Today I play the role of the "Ghost of Christmas Future."

It's not a character I relish while discussing crime in Manhattan.

But the FBI issued a chilly report this week on violence in America that landed like a lump of coal for residents of this fair city just in time for the holidays – if anyone else was listening.

The feds' semi-annual crime report claimed that "the nation experienced a 6.2 percent decrease in the number of violent crimes and 2.8 percent decline in the number of property crimes" for the first half of the year.

Not so in New York. Violent crime in the city jumped 6.8 percent during the first six months of 2010, the FBI said. That means the city is moving in the opposite direction of the country, and is poised to lose its sacred status as America’s safest big city. The mayor and police commissioner enjoy touting that status, particularly at this time of year.

Why is this so foreboding?

New York has been the national bellwether for crime decline as the city recorded nearly 18 consecutive years of violent crime reductions – even when the nation was experiencing increases.

Any large-scale turn for murders, rapes, robberies and burglaries here in Manhattan and across the city means New York is now moving the wrong way. And although FBI crime reports are based on statistics revealed publicly months earlier, this specific report foreshadows what’s to come. An examination of NYPD crime stats through last Sunday shows violence and shootings continued to climb in the second half of the year.

As of last Sunday, murder was up 13.7 percent; rape is up 15.9 (and 50 percent in Manhattan, thanks in part to the popularity of binge drinking); and robberies, the most important crime category, is up 5 percent.

As I peer into Christmas Future, I see a darker landscape on the horizon with the NYPD shrinking even further given the economy and dire talk of budget cutbacks from City Hall. There are presently about 34,000 cops in the city — a steep drop from a high of 42,000 in 2002. Anyone who thinks there is no correlation between the size of the police force and levels of crime should listen to speeches by former Commissioner William Bratton about how "Cops Matter."

During the 1980s, there were roughly 27,000 cops fighting a tidal wave of crime. Skyrocketing crack-related violence held the city by the throat. Women literally stopped wearing jewelry in the subway. The elderly remained locked in their apartments. Every third car on the street seemed to have a shattered window from thieves trying to find anything of value.

Finally, in 1992, the city decided it had to spend money to dramatically expand the force after the murder toll topped 2,200 – or six every day. Raymond Kelly remembers those frightening times. He was police commissioner inheriting the Herculean task of fighting crime, but Rudolph Giuliani had different plans in mind. He brought in Bratton who, along with his brilliant aide, Jack Maple, created Compstat, holding commanders’ feet to the crime-fighting fire.

Maple famously drafted the NYPD’s strategies on napkins in Elaine’s restaurant. Those ideas, coupled with the additional troops, started toppling crime like dominos. Every category fell precipitously.
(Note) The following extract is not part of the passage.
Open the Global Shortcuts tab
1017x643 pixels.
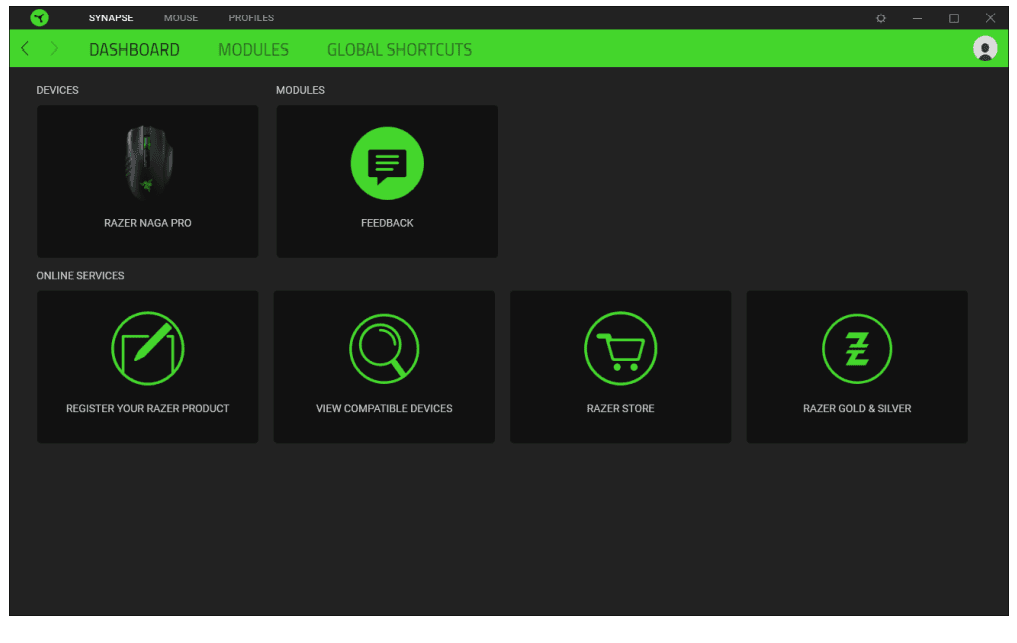click(x=399, y=49)
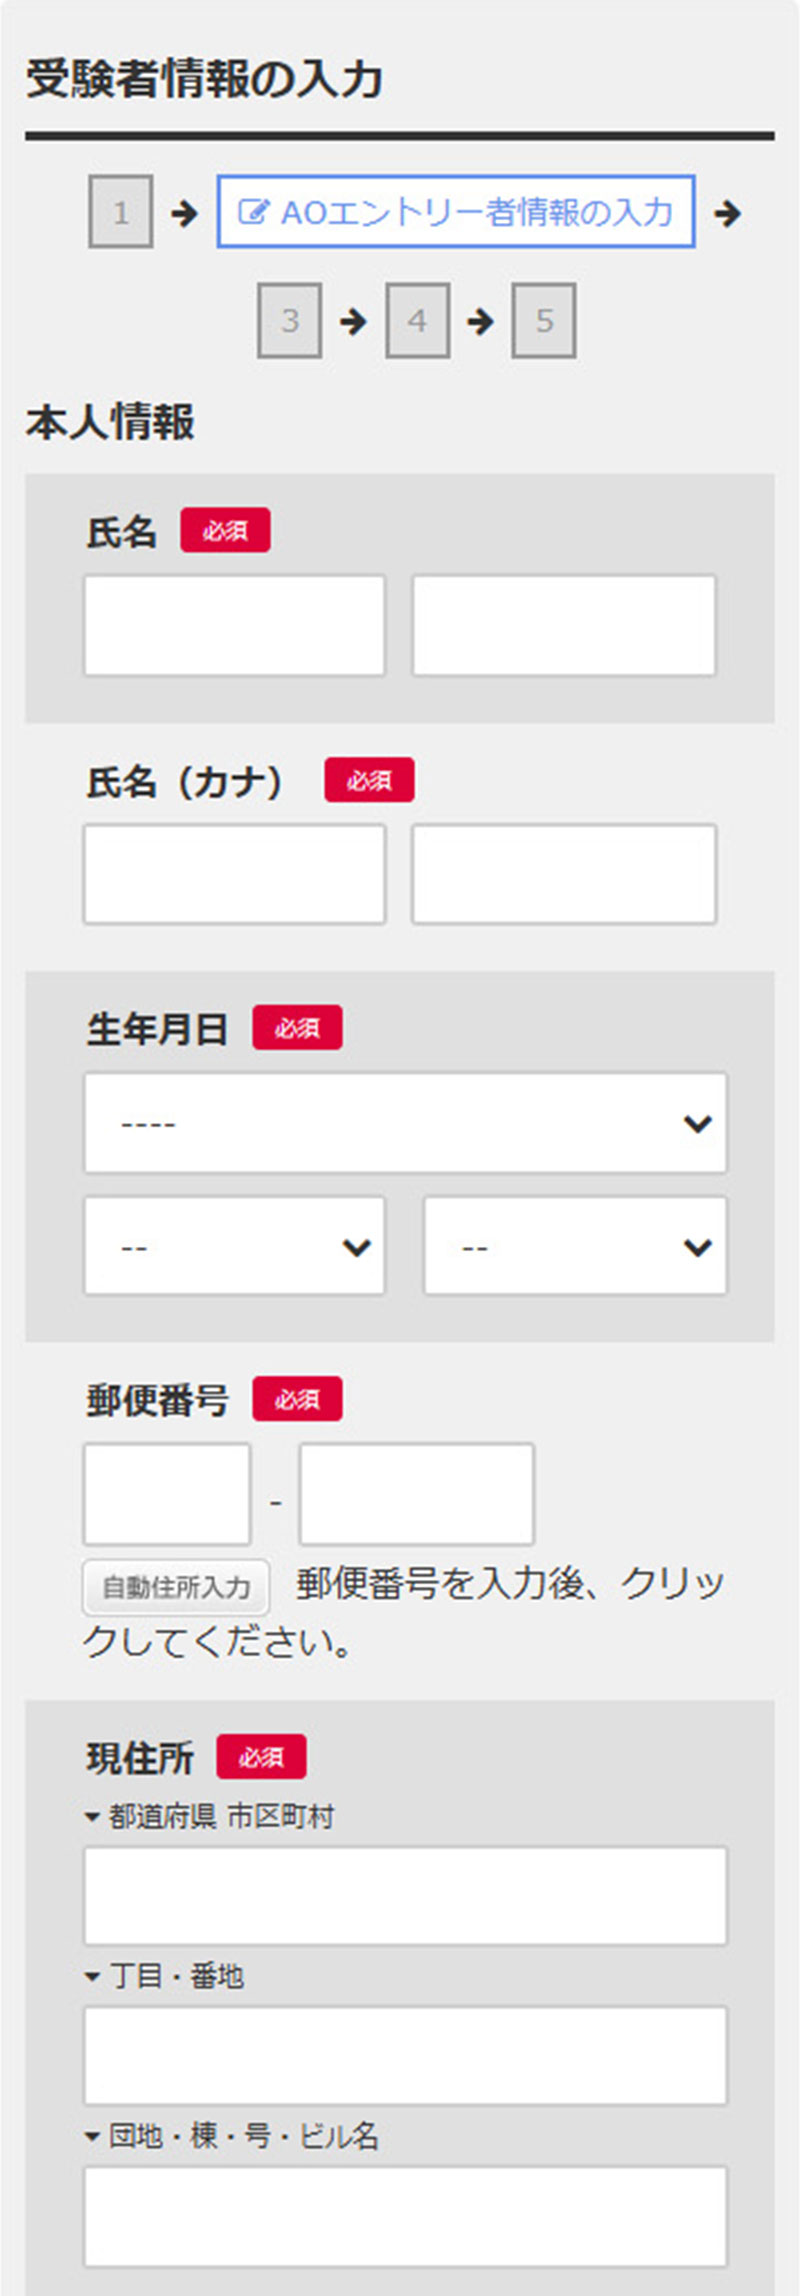
Task: Open the birth month dropdown
Action: pyautogui.click(x=234, y=1247)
Out of the box, murders were cut in half in just a few years. I remember in the mid-1990s asking Maple how far he thought the murder rate could fall. At the time, there were about 1,100 annually. Maple predicted about 450.

I thought he was as crazy as he looked – Maple wore bow ties, bola hats and two-tone spectator shoes.

In 2009, the murder toll hit 466. It took a while, but there it was “about 450,” as the late Jack Maple said.

As of last Sunday, there were 516 killings so far this year.

"I think we have been doing incredible things for a very long time," said one of the most informed insiders in the NYPD. "And sometimes . . .you hit bottom."